Keep it healthy with this delicious Mediterranean-themed side dish
ingredients
ingredients
method
step-by-step directions

Mediterranean Whole Wheat Couscous by Lisa Fontanesi

  • 3/4 cups Uncooked Whole-Wheat Couscous
  • 1 tablespoons Olive Oil
  • 1 teaspoon Ground Cumin
  • 1 cup low sodium Chicken Broth
  • 2 tablespoons fresh Cilantro Leaves chopped (keep a few big leaves for garnish)

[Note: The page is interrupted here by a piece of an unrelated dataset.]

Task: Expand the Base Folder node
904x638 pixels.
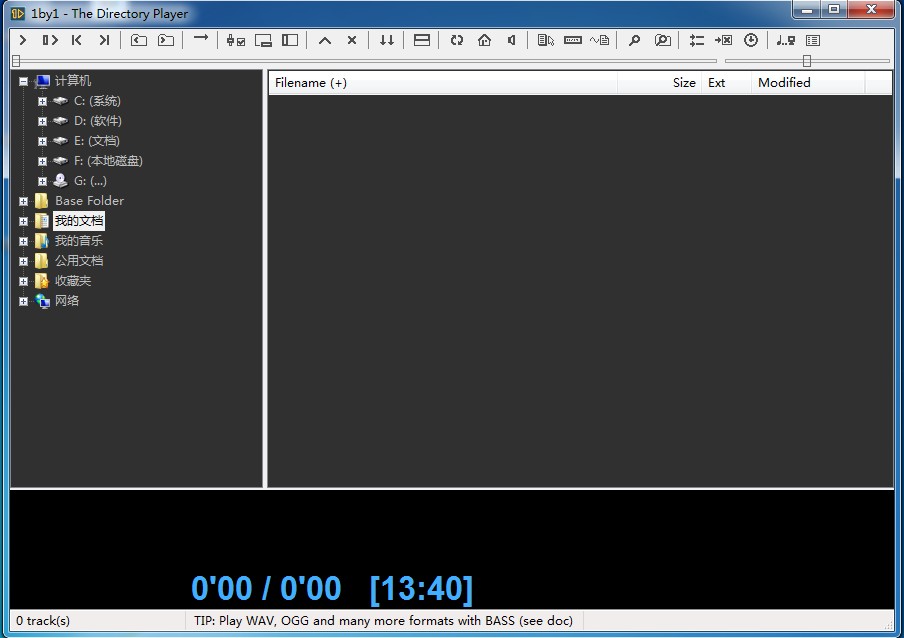Action: [23, 201]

  • 3 tablespoons fresh Italian Flat Leaf Parsley leaves, chopped
  • 3 tablespoons Fresh Mint Leaves chopped (keep a few leaves for garnish)
  • 2 tablespoons Feta Cheese
  • 2 tablespoons sliced unsalted, dry toasted Almonds
  • 1/2 teaspoon Sea Salt (to taste)
  • 1/2 teaspoon Freshly Ground Black Pepper (to taste)
step-by-step directions
  • Place Whole-Wheat Couscous in a bowl with 1/2 a teaspoons of Lemon Juice, 1-tablespoon Olive Oil and Cumin. Pour the boiling stock onto the Couscous and season with Sea Salt and Freshly Ground Black Pepper. Cover the Couscous and allow it to sit in a warm place for 10 minutes until the liquid has been absorbed. Fluff it up with a fork. Stir the chopped herbs into the Couscous.  Taste and adjust seasoning and Lemon at this time. Top each serving with 1 teaspoon of crumbled Feta and unsalted dry toasted Almond slivers broken up a little just before serving.